━━ Dataset entries

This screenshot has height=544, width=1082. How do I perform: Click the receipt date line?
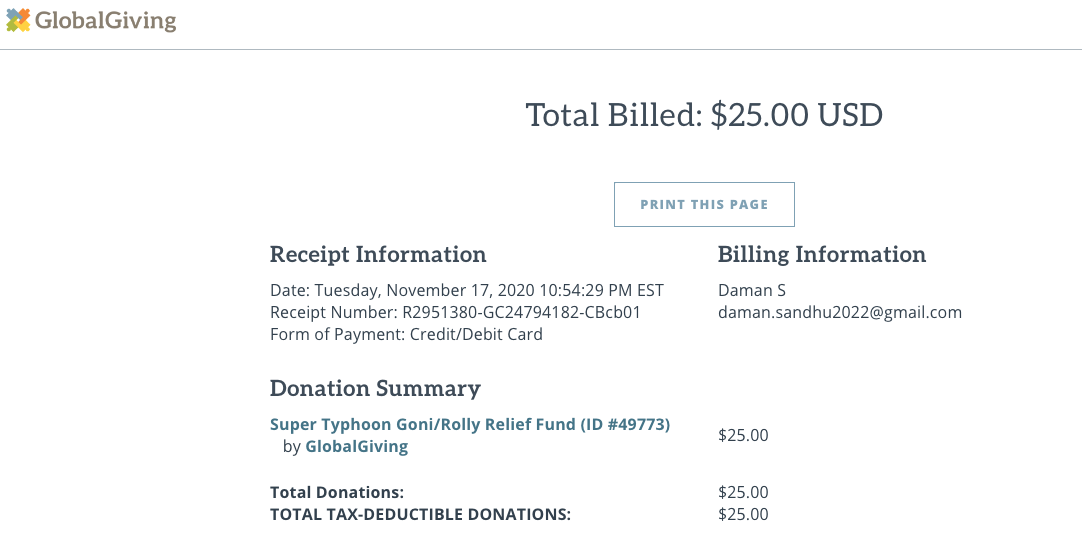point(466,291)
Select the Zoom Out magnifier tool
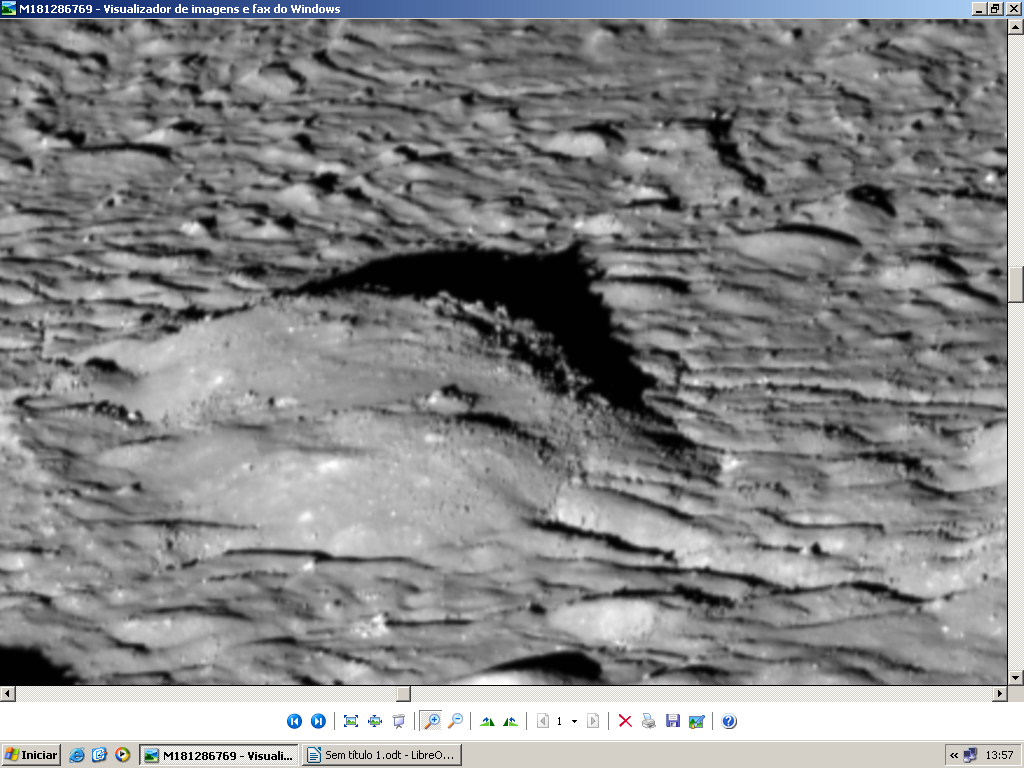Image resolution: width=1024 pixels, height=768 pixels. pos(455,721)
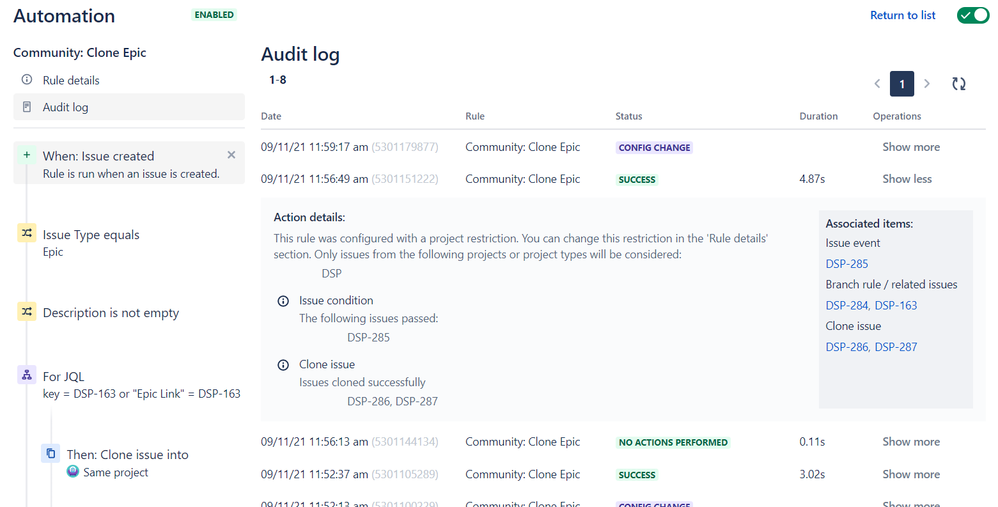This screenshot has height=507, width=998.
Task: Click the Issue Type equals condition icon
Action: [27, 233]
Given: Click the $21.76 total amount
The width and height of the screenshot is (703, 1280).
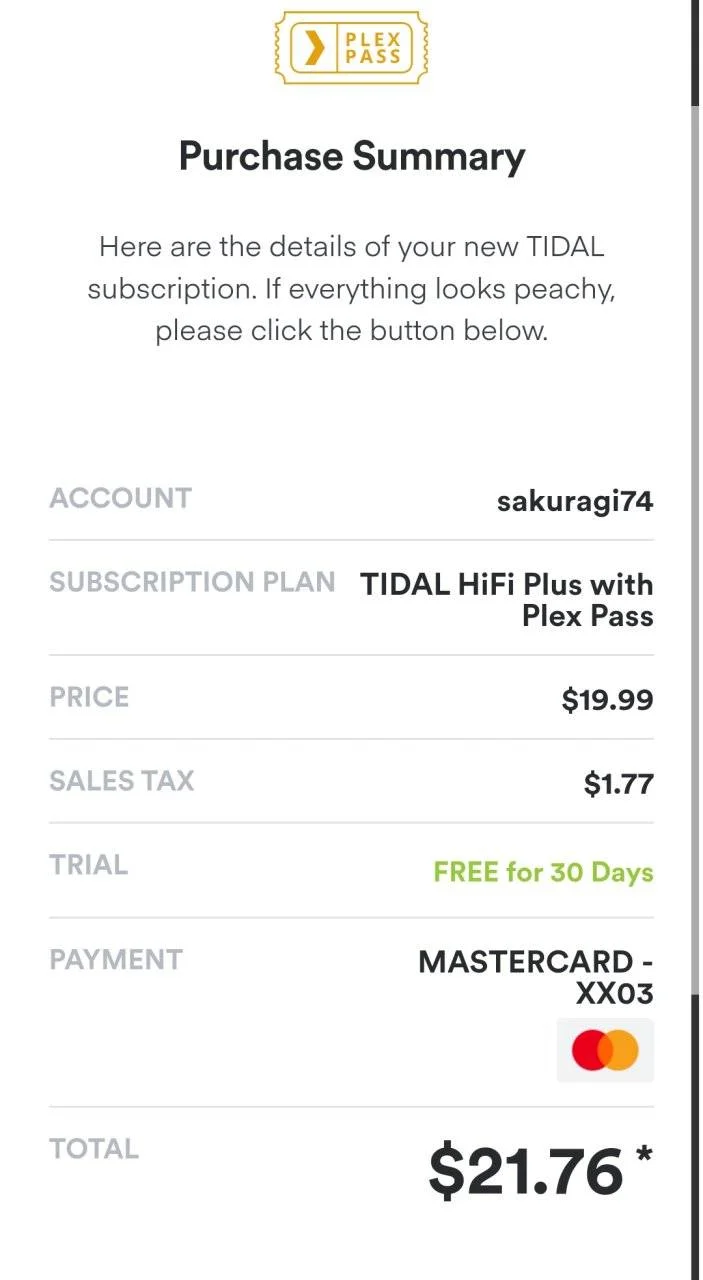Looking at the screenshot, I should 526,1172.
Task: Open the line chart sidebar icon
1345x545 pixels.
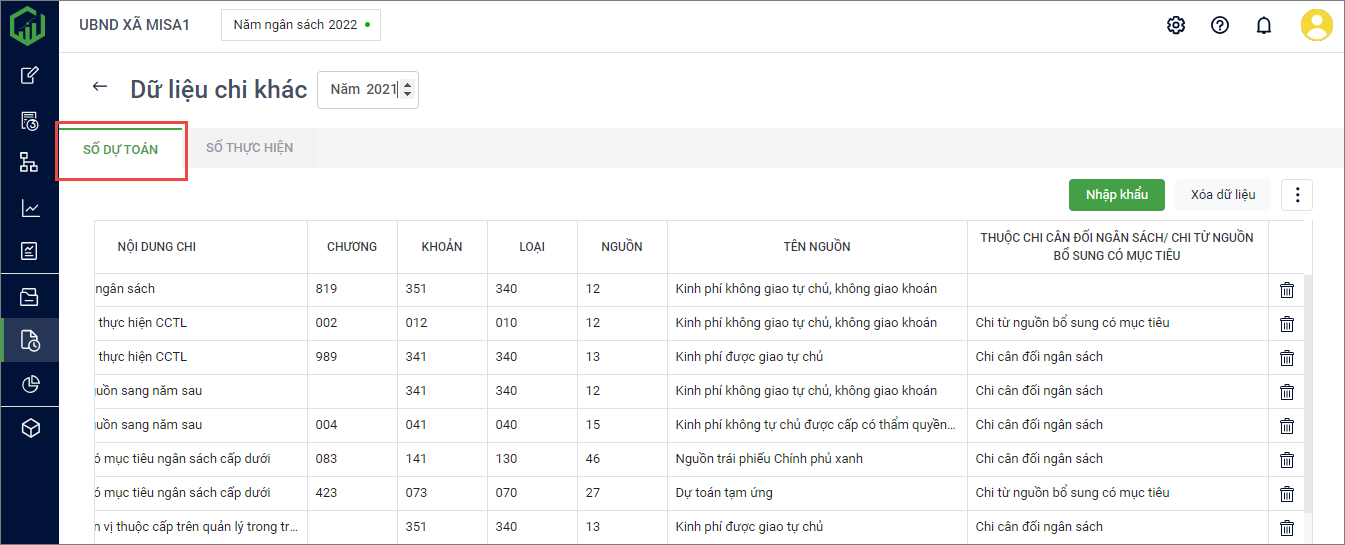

━━━━

## How to complete this task
Without copying any images, transcribe the records exactly as they stand.

## Exercise output
This screenshot has height=544, width=1082. How do I perform: Click the receipt date line?
point(466,291)
Select the Zoom Out magnifier tool
Image resolution: width=1024 pixels, height=768 pixels. pos(455,721)
This screenshot has height=507, width=998.
Task: Click the Issue Type equals condition icon
Action: [27, 233]
Given: Click the $21.76 total amount
The width and height of the screenshot is (703, 1280).
Looking at the screenshot, I should 526,1172.
Task: Open the line chart sidebar icon
1345x545 pixels.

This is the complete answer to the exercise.